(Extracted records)
****

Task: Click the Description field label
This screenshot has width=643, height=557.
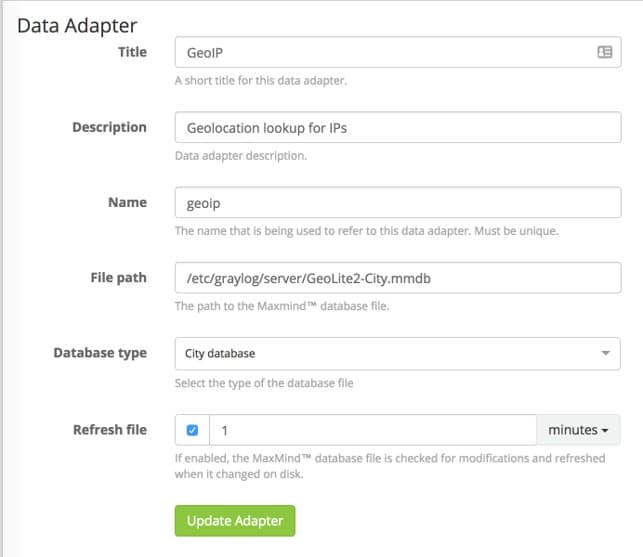Action: point(109,127)
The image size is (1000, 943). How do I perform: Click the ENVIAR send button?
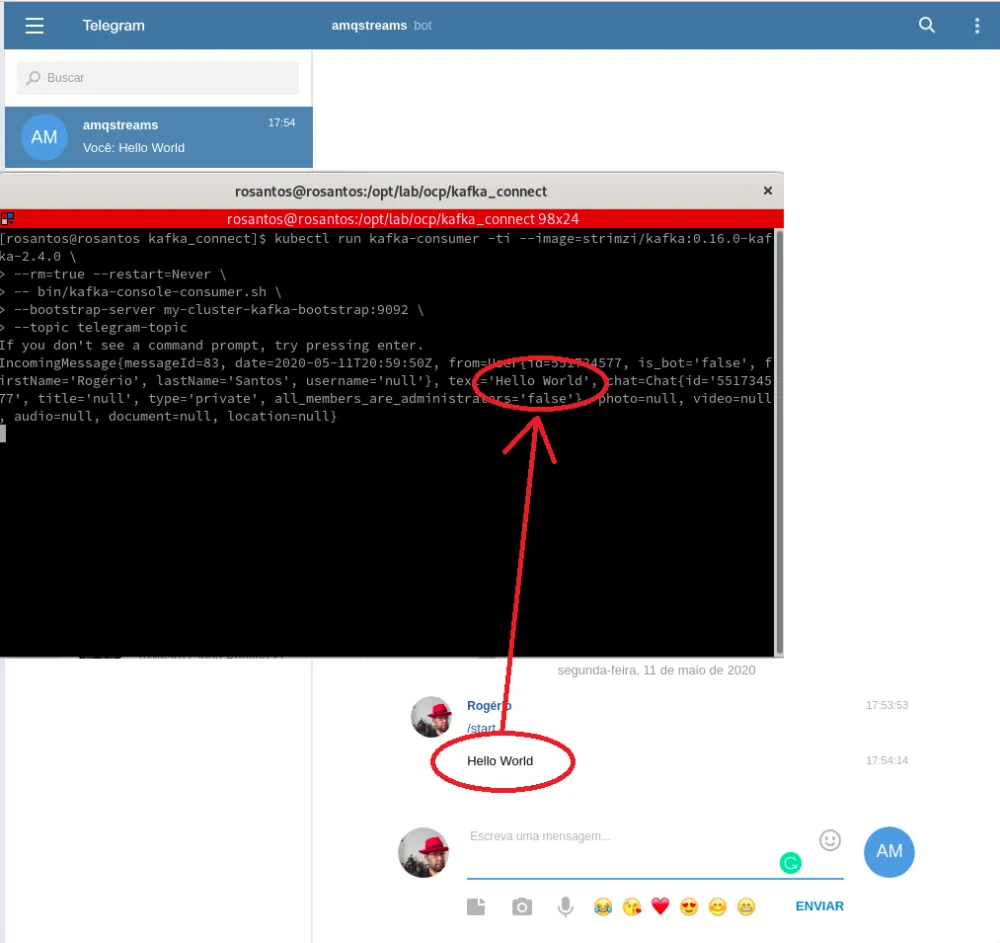819,906
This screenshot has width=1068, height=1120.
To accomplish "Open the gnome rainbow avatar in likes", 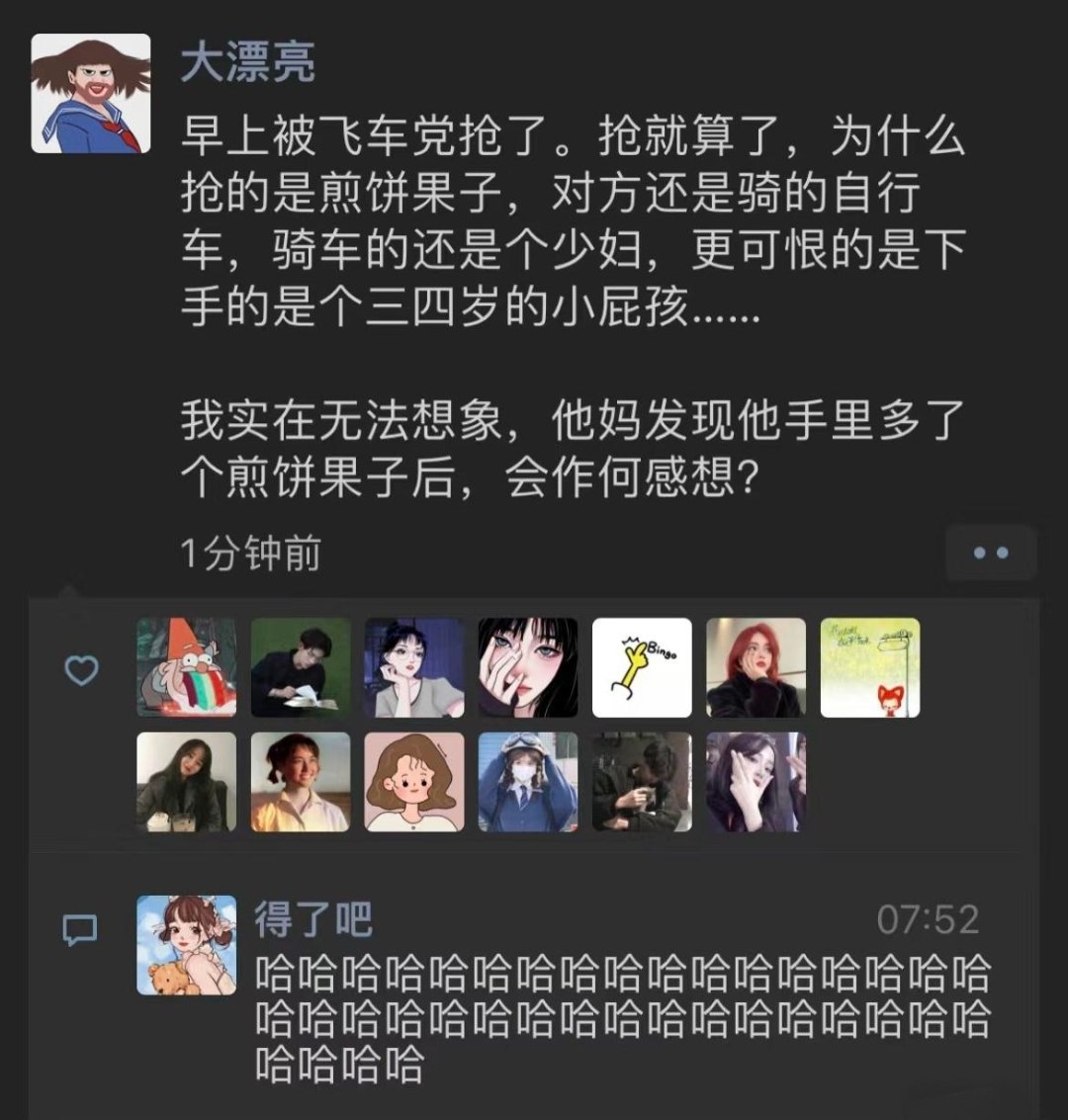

****

• YOUR OBJECTIVE: With the pictures removed, copy the data above word for word.

• EXERCISE RESULT:
Task: Click the Description field label
This screenshot has width=643, height=557.
Action: point(109,127)
The image size is (1000, 943). How do I perform: Click the ENVIAR send button?
819,906
This screenshot has width=1068, height=1120.
To accomplish "Open the gnome rainbow avatar in likes", 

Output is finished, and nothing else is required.